- PROBLEM SET:
1) In the passage about the journal writers, where are primary discourses said to be learned?
2) Reproduce the section of the passage about the journal writers between "There are also" and "leader in dubbing.", inclusive.

- TEXT PASSAGE:

______

However, she also views other tasks involved in dubbing as something completely apart that require the construction of a totally different self; throughout her journal she highly regards the task of voice actors. However, she sees it as something distant, a thing apart from her that she would like to work with one day:

“I must be honest, definitely I would like to be a voice actress; all those glorifications I have made of Dubbing about are the unquestionable proof. Certainly, all the tasks involved in this work are very interesting and even praiseworthy, but I do love actor’s task over all the things and I admire them. I can recognize the voice of many of the actors; I like each of their particularities; and I would like to acquire those skills of creativity and beauty that they reflect in their voices”.

There are also traits of identifying herself to dubbing through her identity as a Colombian-by feeling proud that Colombia has a great reputation and goodwill in dubbing: “Nowadays, it has reestablished a little the level of performance that the actors must have in order to be genuine actors, and I am proud to say that they are some excellent voices able to compete with the ‘monster’ of Mexico”. However, she is very critical of the role of Colombia in dubbing and she explores solutions that would make Colombia an authority and leader in dubbing.

Ana: Approving and disapproving human actions

Ana’s discourse is reflective and critical of the “actions” of people portrayed in the news. She draws from news that is available and accessible. In this sense, her entries begin with introductory sentences such as “I heard (e.g. in the news)” or “I saw”. She is selective of news that causes a reaction by contrasting and comparing it to her own system of beliefs. She writes: “I love work in this journal because I learn a lot about myself, about the people, about how news can touch you, interest you, produce feelings like anger, happiness, incapacity.” Her identity is then built around what’s right or wrong to her. However, there is no evidence in the journal of what supports her system of beliefs and her criticism of some human actions. It is difficult to identify whether she displays a primary discourse or a secondary discourse. Primary discourses are learnt within the home and family and secondary discourses are learnt from being apprenticed to many groups and institutions (Gee, 1990, as cited by McCarthey, 2002). As a writer, she does not elaborate her ideas in depth; instead, her reflections have the characteristics of an oral discourse, process-orientated, lexically sparse but grammatically intricate (Halliday, 1985, as cited by Baynham, 1995).

______

- GIVEN RECORDS:
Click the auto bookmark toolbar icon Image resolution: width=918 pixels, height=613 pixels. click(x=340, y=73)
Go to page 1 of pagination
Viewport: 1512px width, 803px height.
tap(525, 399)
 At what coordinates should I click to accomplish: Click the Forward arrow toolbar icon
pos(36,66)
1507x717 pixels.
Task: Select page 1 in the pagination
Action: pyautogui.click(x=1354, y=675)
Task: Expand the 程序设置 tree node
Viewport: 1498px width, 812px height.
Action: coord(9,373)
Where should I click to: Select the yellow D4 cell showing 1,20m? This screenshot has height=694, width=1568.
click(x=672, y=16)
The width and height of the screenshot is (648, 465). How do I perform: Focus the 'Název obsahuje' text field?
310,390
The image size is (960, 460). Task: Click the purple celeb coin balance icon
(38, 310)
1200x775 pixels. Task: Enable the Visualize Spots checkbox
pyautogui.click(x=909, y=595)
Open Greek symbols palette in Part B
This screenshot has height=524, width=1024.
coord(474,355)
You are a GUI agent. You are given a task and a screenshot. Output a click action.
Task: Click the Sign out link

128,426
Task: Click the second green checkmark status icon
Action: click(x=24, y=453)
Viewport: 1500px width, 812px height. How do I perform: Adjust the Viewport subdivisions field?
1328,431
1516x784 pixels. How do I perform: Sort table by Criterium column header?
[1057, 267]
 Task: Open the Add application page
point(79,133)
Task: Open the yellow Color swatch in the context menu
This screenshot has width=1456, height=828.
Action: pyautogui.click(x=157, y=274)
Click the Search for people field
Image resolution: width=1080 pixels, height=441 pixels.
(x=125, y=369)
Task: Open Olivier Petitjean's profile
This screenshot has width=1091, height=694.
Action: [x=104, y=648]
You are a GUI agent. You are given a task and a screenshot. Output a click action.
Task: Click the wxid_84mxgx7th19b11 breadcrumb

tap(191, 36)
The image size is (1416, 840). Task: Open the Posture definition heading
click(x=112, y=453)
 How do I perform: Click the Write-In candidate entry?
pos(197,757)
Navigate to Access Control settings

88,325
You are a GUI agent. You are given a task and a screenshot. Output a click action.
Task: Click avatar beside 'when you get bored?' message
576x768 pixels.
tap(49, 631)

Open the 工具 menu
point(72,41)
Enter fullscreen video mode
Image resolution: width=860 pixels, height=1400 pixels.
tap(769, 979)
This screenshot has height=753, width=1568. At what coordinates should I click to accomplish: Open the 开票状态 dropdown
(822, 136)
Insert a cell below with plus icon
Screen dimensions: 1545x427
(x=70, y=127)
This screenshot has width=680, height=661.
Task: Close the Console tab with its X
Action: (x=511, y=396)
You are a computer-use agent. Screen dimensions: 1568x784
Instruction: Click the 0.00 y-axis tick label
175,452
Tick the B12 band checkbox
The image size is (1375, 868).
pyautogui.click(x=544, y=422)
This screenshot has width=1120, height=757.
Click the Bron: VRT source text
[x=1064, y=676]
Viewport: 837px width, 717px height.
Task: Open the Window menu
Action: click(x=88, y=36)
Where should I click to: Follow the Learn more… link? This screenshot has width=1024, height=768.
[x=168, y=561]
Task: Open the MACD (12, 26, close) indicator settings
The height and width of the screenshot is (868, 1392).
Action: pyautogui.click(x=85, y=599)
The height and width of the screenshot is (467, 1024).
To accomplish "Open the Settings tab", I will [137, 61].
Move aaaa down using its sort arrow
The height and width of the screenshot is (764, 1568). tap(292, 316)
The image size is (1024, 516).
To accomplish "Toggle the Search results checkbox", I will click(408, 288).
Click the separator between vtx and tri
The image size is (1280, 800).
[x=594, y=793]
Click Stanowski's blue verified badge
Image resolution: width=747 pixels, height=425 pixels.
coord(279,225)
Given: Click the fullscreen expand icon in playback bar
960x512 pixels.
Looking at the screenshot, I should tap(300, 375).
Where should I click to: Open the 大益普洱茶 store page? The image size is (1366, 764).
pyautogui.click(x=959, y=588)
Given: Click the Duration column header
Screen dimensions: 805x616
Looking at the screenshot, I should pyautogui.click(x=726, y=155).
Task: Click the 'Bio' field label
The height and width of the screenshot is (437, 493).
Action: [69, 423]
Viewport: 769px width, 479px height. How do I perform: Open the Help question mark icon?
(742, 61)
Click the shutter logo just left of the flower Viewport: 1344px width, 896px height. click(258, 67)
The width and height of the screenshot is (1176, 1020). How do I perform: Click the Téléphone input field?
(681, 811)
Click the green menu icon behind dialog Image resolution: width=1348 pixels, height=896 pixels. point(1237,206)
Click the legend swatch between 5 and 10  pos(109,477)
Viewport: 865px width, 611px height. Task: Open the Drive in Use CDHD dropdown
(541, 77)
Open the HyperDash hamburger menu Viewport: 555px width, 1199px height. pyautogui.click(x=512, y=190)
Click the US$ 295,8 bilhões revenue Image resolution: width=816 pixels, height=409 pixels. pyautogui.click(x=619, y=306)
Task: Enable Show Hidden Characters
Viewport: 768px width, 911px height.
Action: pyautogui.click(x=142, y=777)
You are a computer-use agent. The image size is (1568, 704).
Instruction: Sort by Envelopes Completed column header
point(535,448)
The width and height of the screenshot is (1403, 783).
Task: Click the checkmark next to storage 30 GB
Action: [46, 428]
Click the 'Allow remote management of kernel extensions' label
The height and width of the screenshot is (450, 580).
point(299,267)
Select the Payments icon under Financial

______

- SOLUTIONS TO EACH TASK:
1) Within the home and family.

2)
There are also traits of identifying herself to dubbing through her identity as a Colombian-by feeling proud that Colombia has a great reputation and goodwill in dubbing: “Nowadays, it has reestablished a little the level of performance that the actors must have in order to be genuine actors, and I am proud to say that they are some excellent voices able to compete with the ‘monster’ of Mexico”. However, she is very critical of the role of Colombia in dubbing and she explores solutions that would make Colombia an authority and leader in dubbing.